We’re also supporting Clare Furneaux from the Department of English Language and Applied Linguistics, who is carrying out a research study into student technology uses and attitudes. Neil has been helping Clare to refine the questionnaires for her initial survey.
Another technology Neil and his colleagues have experimented with to enhance dialogue with students is video feedback, both for individual and group feedback.

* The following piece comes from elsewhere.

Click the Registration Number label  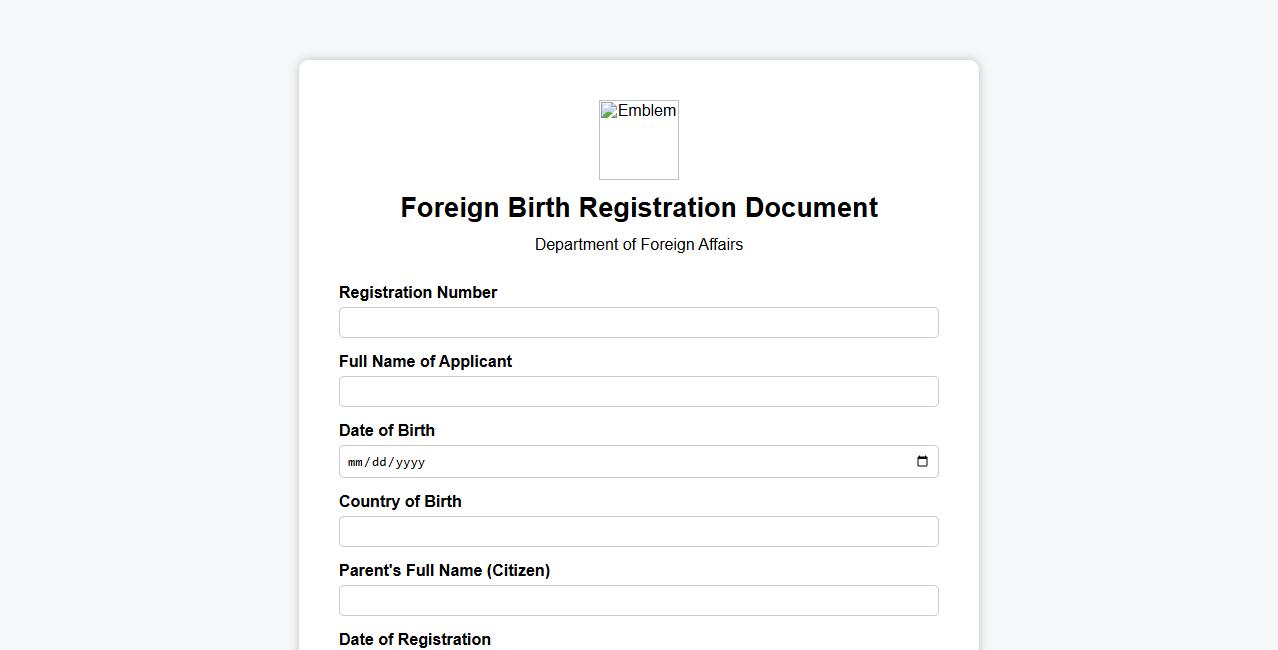coord(418,293)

Here’s a clip of Neil’s summary:
I’m particularly excited to hear that, as a result of Neil’s seminar, video feedback is making a bit of a comeback here at Reading, especially as Neil’s work was originally inspired by our video feedback project ASSET, which ran from 2008 to 2010. I guess some things just come home.
ASSET was a JISC-funded initiative here at Reading considering the use of video feedback and encouraging staff to experiment with the use of video to provide feedback and feed-forward to students.

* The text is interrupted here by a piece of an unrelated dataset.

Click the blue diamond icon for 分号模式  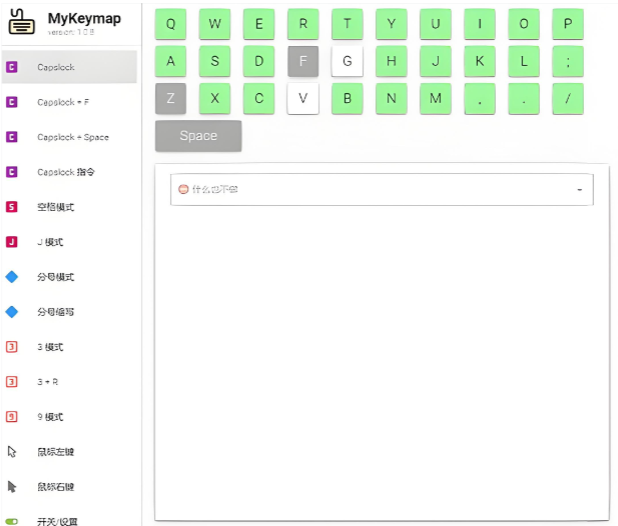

The project team created a web-based resource, ASSET, to enable staff to easily upload audio-visual materials to their own module area within ASSET. Students could then copy their favourite video/audio clips into their own customisable playlists to revisit as and when they chose. The ASSET project led to the development of a video dropbox as an element within the University’s VLE Blackboard.

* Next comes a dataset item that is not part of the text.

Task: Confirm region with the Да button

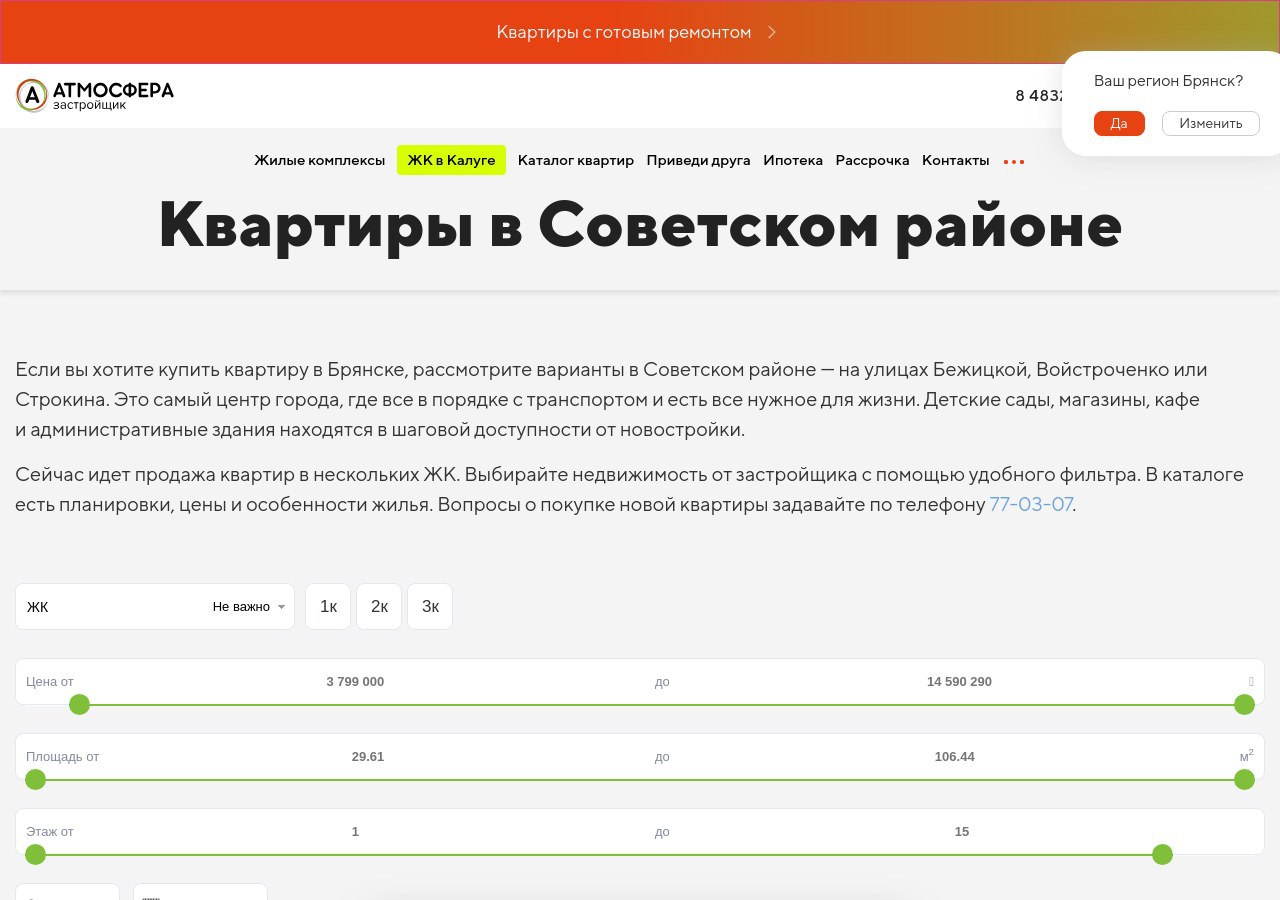Action: point(1119,123)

But technology has moved on, so it’s time to find out how staff have bedded down with this approach to feedback. Julian Park, who happens to be a member of the original ASSET project team, has invited staff to share any examples of good practice in the use of video feedback.
If you’re not using video feedback already, here’s why you might want to: Research has shown that high-quality and timely feedback can engage and motivate students and help them do better in subsequent assignments (‘feed forward’). But giving effective feedback and maximizing student engagement is a real challenge and the feedback process can be frustrating for both staff and students. That’s where video feedback comes in.
Video feedback
- supports rapid generic feedback to students
- motivates students through expression and tone
- accommodates different learning styles
- allows staff to say a lot within a short space of time
- overcomes common issues with written feedback, such as illegible handwriting
- feedback can be replayed
If you’d like to find out more, a good place to start is the ASSET website which is still live at www.reading.ac.uk/videofeedback.
And if you are using video feedback, we’d love to hear from you! Please get in touch with me at n.guggi@reading.ac.uk or contact Julian Park (j.r.park@reading.ac.uk). We’ll be showcasing some of your examples here on the blog shortly.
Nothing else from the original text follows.